Pria itu terkekeh pelan. "Sungguh kau tidak mengenalku?" tanya pria tersebut.

Hingga sosok hantu cilik tiba-tiba muncul di samping pria itu. Hantu itu terus mengelus bonekanya seraya menatap Zea kasihan. "Kak Zea," ujarnya lirih.

"Abel. Kenapa kau ada di sini? Bagaimana bisa?"

"Aku menyuruhnya untuk mengamatimu lalu melaporkan hal-hal tentangmu padaku," ujar pria itu tenang seraya menatap Abel yang nampak menyesal.

"Sebenarnya kau ini siapa?" bentak Zea.

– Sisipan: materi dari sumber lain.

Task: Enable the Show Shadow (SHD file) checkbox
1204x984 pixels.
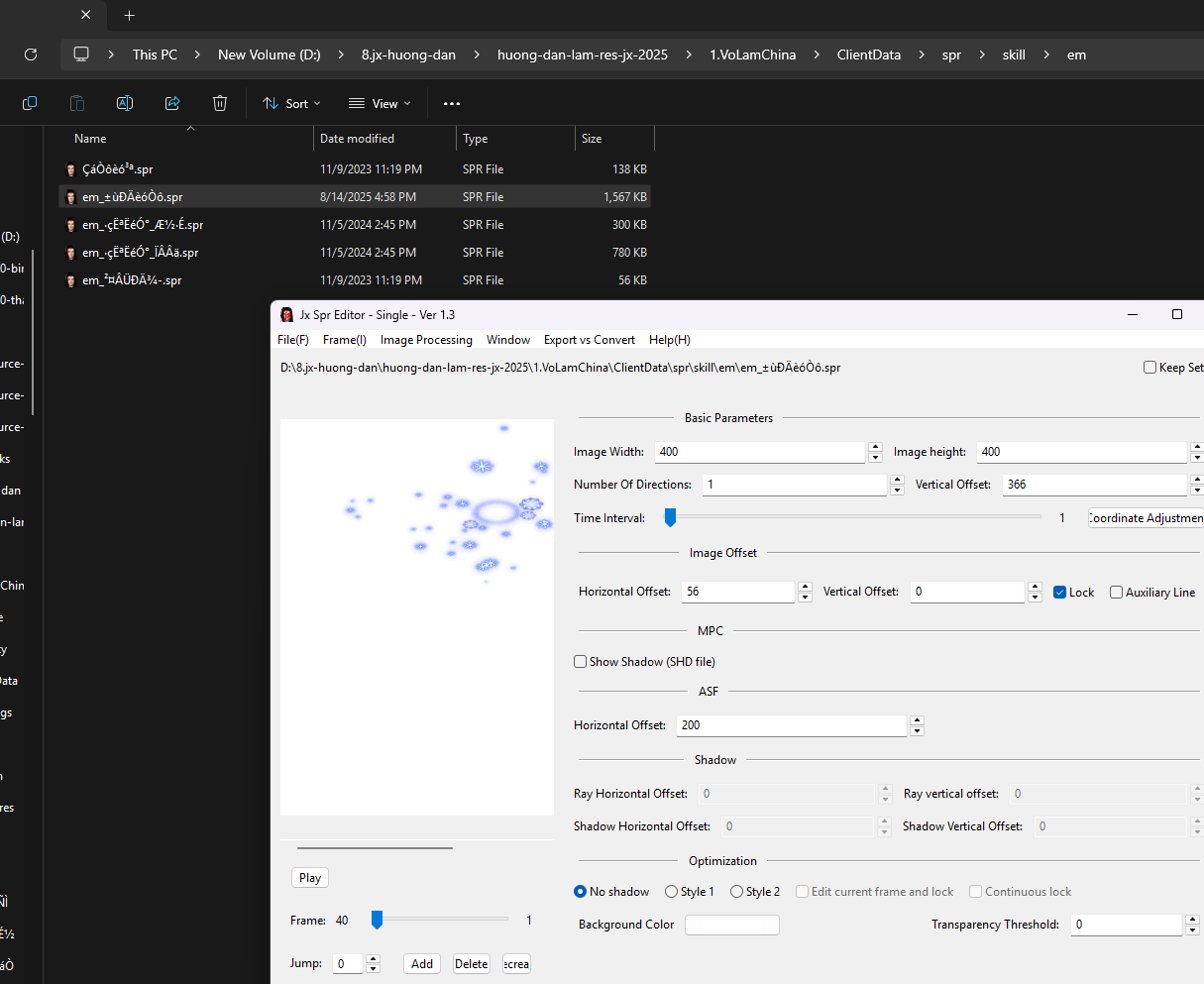Action: (581, 662)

Gadis itu menggigit bibirnya ketika lelaki berjaket hitam itu tersenyum begitu lebar.

Seperti seorang kurir yang mengantar paket ke rumahnya.

Seperti seorang penjaga kedai es krim yang beberapa hari lalu juga tersenyum padanya.

Dan tatapannya itu seperti seorang siswa aneh di kantin yang terus menatapnya.

"Kau tidak mengingatku. Astaga kau kejam sekali, Ze."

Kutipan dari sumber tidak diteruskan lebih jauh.